(Word and item position data)
● ● ●

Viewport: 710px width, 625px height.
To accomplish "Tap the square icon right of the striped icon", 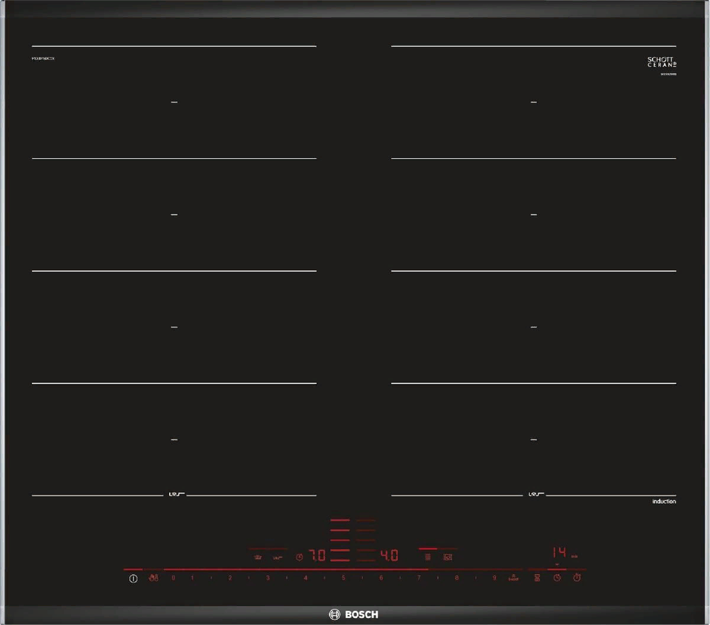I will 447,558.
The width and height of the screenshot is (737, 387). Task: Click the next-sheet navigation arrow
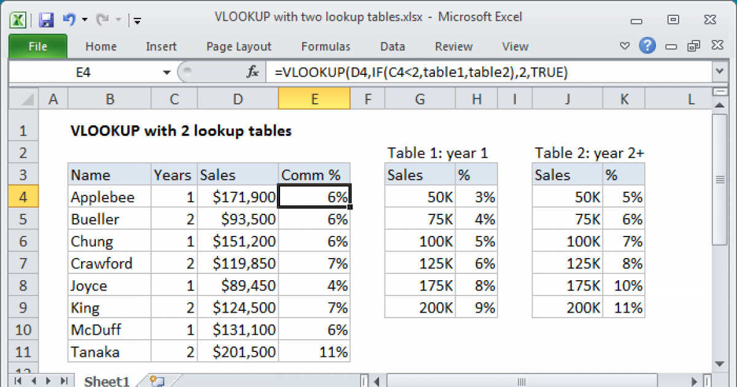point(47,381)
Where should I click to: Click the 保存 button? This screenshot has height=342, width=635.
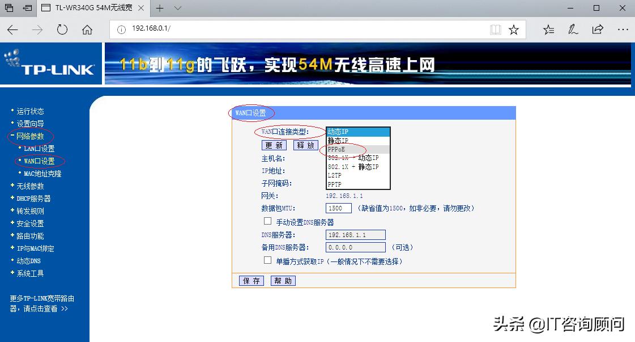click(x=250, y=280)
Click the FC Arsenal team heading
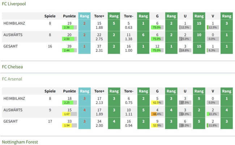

● ● ●

▶ _Exercise brief_
Starting at the line that contains "The width and" and ending at the end of the items, rewrite those lines, including the requests, with 110 added to every answer coordinate. Leave the pictures out of your answer.

▶ _The solution_
The width and height of the screenshot is (737, 387). Task: Click the next-sheet navigation arrow
point(157,491)
Where should I click to: Click the 保存 button? This screenshot has height=342, width=635.
click(x=360, y=390)
Click the FC Arsenal team heading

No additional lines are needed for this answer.